-- Opening Marker --
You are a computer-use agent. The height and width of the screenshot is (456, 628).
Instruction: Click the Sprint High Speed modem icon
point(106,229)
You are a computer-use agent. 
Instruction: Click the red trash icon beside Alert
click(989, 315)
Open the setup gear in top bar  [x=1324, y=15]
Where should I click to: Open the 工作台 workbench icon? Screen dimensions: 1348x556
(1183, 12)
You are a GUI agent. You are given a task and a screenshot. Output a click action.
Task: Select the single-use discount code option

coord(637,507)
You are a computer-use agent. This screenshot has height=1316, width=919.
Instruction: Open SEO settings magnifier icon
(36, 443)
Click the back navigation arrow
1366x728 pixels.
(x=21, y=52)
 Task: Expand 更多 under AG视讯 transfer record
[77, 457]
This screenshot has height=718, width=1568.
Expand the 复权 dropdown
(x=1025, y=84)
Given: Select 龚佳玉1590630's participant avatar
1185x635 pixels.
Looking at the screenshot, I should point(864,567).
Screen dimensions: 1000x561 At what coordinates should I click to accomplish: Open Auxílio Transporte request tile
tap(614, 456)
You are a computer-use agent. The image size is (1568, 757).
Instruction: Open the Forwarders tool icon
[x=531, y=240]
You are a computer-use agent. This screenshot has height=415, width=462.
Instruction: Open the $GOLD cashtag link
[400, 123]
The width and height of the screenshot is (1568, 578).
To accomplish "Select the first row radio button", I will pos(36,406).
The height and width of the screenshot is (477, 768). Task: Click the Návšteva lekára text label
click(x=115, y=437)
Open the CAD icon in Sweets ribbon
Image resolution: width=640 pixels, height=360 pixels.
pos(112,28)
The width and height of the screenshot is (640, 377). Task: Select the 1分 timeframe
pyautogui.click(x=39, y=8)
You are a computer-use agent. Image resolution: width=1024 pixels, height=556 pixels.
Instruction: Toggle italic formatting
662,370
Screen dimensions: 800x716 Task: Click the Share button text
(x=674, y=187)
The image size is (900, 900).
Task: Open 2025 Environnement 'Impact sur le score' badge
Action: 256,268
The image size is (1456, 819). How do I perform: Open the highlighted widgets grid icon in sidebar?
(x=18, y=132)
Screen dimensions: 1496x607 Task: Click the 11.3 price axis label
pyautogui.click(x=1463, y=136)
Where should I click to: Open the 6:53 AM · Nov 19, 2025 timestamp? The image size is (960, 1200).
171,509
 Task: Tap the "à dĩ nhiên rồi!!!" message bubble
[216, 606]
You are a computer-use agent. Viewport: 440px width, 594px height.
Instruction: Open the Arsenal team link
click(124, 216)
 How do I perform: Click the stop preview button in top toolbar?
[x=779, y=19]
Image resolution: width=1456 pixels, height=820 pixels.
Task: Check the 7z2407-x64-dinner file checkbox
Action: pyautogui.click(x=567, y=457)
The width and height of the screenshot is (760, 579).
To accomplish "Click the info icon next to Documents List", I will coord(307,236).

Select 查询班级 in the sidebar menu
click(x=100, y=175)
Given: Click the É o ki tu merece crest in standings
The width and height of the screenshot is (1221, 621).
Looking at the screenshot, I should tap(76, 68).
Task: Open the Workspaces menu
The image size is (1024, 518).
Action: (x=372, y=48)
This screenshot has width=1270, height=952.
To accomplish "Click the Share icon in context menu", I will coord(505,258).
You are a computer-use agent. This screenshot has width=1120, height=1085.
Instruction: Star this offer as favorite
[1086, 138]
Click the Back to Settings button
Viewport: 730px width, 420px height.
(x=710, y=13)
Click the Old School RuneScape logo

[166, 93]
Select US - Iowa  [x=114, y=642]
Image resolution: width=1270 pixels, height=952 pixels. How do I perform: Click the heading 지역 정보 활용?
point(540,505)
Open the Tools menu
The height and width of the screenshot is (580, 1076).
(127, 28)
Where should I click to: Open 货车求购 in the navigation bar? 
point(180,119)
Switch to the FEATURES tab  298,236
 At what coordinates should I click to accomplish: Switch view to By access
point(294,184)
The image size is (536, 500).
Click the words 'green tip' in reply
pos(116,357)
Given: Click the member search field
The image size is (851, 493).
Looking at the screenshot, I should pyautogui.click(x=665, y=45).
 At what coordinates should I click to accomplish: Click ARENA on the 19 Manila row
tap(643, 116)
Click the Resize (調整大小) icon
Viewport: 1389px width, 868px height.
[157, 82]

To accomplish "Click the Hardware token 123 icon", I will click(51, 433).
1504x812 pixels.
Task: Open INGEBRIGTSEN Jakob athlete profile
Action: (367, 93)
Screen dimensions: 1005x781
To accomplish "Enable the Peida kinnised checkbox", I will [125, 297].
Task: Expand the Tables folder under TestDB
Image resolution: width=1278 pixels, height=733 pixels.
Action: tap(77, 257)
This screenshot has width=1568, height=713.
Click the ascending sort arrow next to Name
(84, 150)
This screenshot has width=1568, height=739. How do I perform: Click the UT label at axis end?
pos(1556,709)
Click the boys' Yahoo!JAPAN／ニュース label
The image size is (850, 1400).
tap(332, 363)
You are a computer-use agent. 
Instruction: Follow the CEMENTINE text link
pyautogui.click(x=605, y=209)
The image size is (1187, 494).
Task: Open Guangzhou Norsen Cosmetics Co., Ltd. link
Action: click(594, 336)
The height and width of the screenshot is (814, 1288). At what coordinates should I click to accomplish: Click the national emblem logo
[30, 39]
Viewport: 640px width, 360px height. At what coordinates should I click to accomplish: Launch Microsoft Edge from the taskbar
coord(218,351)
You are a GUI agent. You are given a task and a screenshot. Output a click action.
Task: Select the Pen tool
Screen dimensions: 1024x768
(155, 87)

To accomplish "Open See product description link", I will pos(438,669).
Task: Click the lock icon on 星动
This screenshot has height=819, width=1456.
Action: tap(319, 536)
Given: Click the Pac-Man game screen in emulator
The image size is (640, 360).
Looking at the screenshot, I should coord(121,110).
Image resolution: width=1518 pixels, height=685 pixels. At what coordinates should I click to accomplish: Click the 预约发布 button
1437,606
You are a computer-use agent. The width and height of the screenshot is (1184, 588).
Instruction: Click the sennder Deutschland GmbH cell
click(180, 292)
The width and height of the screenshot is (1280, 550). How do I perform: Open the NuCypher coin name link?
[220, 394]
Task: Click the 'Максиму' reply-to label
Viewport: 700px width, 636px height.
-- Closing Marker --
### Requirement
Scan the material above for the word "computer", and copy each line where it appears.

### Exercise response
You are a computer-use agent. The height and width of the screenshot is (456, 628).
You are a computer-use agent. 
You are a computer-use agent. This screenshot has height=1316, width=919.
You are a computer-use agent. The image size is (1568, 757).
You are a computer-use agent. This screenshot has height=415, width=462.
You are a computer-use agent. Image resolution: width=1024 pixels, height=556 pixels.
You are a computer-use agent. Viewport: 440px width, 594px height.
You are a computer-use agent. This screenshot has width=1120, height=1085.
You are a computer-use agent. 
You are a computer-use agent. The width and height of the screenshot is (1184, 588).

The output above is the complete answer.